Prof. Brian T. Cunningham, President and Founder
Brian Cunningham is a Professor in the Department of Electrical and Computer Engineering and the Department of Bioengineering at the University of Illinois at Urbana-Champaign, where he has been a faculty member since 2004. His group focuses on the development of nanophotonic surfaces, plastic-based nanofabrication methods, and novel instrumentation approaches for biodetection with applications in pharmaceutical screening, life science research, environmental monitoring, disease diagnostics, and point-of-care patient testing. At Illinois, Prof. Cunningham serves as the Interim Director of the Micro and Nanotechnology Laboratory, and as Director of the NSF Center for Agricultural, Biomedical, and Pharmaceutical Nanotechnology (CABPN). Prof. Cunningham was the founder and the Chief Technical Officer of SRU Biosystems (Woburn, MA), a life science tools company that provided high sensitivity plastic-based optical biosensors, instrumentation, and software to the pharmaceutical, academic research, genomics, and proteomics communities, which was sold to X-Body Biosciences in 2011. Prof. Cunningham was recognized with the IEEE Sensors Council 2010 Technical Achievement Award for the invention, development, and commercialization of biosensors utilizing photonic crystals, and as the IEEE Sensors Council Distinguished Lecturer for 2013. He is a Fellow of the IEEE and the AIMBE.
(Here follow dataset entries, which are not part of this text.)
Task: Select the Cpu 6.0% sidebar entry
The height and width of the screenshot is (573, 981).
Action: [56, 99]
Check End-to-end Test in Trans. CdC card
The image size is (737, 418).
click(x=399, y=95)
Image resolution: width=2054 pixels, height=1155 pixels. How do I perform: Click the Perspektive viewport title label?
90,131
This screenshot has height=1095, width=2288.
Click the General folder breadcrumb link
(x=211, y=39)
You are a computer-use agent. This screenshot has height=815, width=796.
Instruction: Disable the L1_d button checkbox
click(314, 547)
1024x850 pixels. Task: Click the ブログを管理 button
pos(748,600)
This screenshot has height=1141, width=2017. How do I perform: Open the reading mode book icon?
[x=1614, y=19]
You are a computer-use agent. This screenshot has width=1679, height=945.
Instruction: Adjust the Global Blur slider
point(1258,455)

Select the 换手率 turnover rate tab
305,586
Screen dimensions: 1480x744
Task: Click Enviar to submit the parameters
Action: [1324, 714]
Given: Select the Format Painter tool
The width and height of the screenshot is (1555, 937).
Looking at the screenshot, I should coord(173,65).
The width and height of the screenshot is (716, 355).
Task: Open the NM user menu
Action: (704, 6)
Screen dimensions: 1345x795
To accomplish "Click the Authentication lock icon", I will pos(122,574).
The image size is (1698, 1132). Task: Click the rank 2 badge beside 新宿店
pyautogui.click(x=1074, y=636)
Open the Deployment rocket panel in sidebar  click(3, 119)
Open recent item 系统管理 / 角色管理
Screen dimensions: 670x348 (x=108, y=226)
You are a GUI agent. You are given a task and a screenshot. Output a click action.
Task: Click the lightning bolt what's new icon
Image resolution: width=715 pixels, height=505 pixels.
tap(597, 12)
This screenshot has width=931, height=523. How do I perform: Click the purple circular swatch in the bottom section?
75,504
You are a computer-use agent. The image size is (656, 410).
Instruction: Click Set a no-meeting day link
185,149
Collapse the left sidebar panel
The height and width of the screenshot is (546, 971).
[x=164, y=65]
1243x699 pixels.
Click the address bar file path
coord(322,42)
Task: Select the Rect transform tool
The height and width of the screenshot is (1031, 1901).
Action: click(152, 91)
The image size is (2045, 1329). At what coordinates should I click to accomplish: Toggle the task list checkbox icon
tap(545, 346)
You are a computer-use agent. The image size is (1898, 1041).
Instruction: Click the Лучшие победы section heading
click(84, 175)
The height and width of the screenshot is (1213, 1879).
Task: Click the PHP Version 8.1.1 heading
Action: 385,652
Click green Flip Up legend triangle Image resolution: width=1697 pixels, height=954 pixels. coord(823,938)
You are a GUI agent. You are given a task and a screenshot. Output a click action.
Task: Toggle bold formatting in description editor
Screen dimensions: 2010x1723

Prior to founding SRU Biosystems in June, 2000, Dr. Cunningham was the Manager of Biomedical Technology at Draper Laboratory (Cambridge, MA), where he directed R&D projects aimed at utilizing defense-related technical capabilities for medical applications. In addition, Dr. Cunningham served as Group Leader for MEMS Sensors at Draper Laboratory, where he directed a group performing applied research on microfabricated inertial sensors, acoustic sensors, optical switches, microfluidics, tissue engineering, and biosensors. Concurrently, he was an Associate Director of the Center for Innovative Minimally Invasive Therapy (CIMIT), a Boston-area medical technology consortium, where he led the Advanced Technology Team on Microsensors. Before working at Draper Laboratory, Dr. Cunningham spent 5 years at the Raytheon Electronic Systems Division developing advanced infrared imaging array technology for defense and commercial applications. Dr. Cunningham earned his BS, MS, and PhD degrees in Electrical and Computer Engineering at the University of Illinois. His thesis research was in the field of optoelectronics and compound semiconductor material science, where he contributed to the development of crystal growth techniques that are now widely used for manufacturing solid state lasers, and high frequency amplifiers for wireless communication.